Can sampling lead to mid- or long-term behavioural changes?
Whether or not biopsy sampling and satellite tagging can lead to mid or long-term changes in behaviour depends on several factors. Firstly, an individual must be aware of the sampling attempt. We have shown that individuals do react to sampling attempts (58% of attempts), and are thus often aware of them. However, the absence of a visible behavioural response to a sampling attempt does not necessarily imply that the animal is unaware of the attempt. Several studies have shown physiological responses to human disturbance where there was little or no behavioural response (e.g., [67]–[69]). This underlines the utility of measuring physiological stress indicators such as glucocorticoid hormones or heart rate, however in many cases such measurement itself will result in stress, confounding the measurements [70], [71]. Secondly, the sampling attempt must be perceived negatively by the individual. We assume the immediate behavioural reactions sometimes associated with biopsy sampling - such as defecation, tail slapping, breaching and flight from the area - (see Table 3 in [1]) indicate a negative stimulus, be it fright or pain. Thirdly, in our case where sampling attempts were land-based at two locations, the individual must be able to associate its experience (the sampling attempt) with a spatial location or other cue (seeing the arbalester, for example) and this memory must persist for some length of time. This would seem well within the capabilities of many animals (e.g., [72]–[74]) and certainly killer whales, which range widely but show strong interannual site fidelity (at Marion Island - [41]) and are cognitively complex [75]. Lastly, given the above, the strength of the negative experience must be sufficient to alter behaviour. Animals may not show a mid-term behavioural response because the motivation to perform an activity (e.g., foraging), or to remain at a high quality site, may exceed the motivation to avoid sampling; individuals may also lack suitable habitat to disperse to in order to avoid sampling. This can be framed as a cost-benefit tradeoff if the disturbance stimulus (in this case sampling) is equated to predation or injury risk [76], [77]. This may beg the question whether killer whales - which do not have significant natural predators - are less sensitive to disturbance stimuli.
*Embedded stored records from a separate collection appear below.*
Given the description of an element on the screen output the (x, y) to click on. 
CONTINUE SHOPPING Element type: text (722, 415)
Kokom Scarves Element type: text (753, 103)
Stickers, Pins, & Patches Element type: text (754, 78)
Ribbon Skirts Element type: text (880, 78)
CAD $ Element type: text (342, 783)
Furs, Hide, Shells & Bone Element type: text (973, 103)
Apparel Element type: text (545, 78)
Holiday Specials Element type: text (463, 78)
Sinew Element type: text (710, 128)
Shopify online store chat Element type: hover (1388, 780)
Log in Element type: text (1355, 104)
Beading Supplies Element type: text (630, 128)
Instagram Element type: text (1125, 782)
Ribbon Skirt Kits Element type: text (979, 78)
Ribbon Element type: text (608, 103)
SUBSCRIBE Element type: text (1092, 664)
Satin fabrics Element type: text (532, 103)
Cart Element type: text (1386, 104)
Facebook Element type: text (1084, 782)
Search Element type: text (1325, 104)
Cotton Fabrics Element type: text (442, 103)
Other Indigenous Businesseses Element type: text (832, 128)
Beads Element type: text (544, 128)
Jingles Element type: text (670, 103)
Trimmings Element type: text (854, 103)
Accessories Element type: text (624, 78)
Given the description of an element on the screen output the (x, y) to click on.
Our two sampling locations, <1 km apart, represent a short stretch of the ∼50 km stretch of Marion Island coastline patrolled by killer whales [41], [78], [79]. Breeding colonies of killer whale prey (seals and penguins) at these sites represent a small proportion of the total breeding populations of these species at Marion Island (Table S5). We consider it plausible that an individual killer whale could alter its path by a few hundred meters to avoid the sampling sites, and that this would not represent a considerable energy cost or loss of foraging opportunity. Social bonds may possibly prevent sampling site avoidance, particularly when only some group members have been sampled, but our analyses of the social structure of Marion Island killer whales over 7 years (RRR and PJNdB, in preparation) indicates considerable flexibility in social groups. Half Weight Association Index values – an estimate of the proportion of time two animals spend together – range from 0.21–0.66 (average ± SD = 0.48±0.18) within defined social units, clearly indicating that animals are not constantly associated. Further, 370 (13%) of 2,821 sightings recorded in that study were of single (lone) individuals. This suggests that social bonds between killer whales will not necessarily prevent individuals from avoiding the sampling sites.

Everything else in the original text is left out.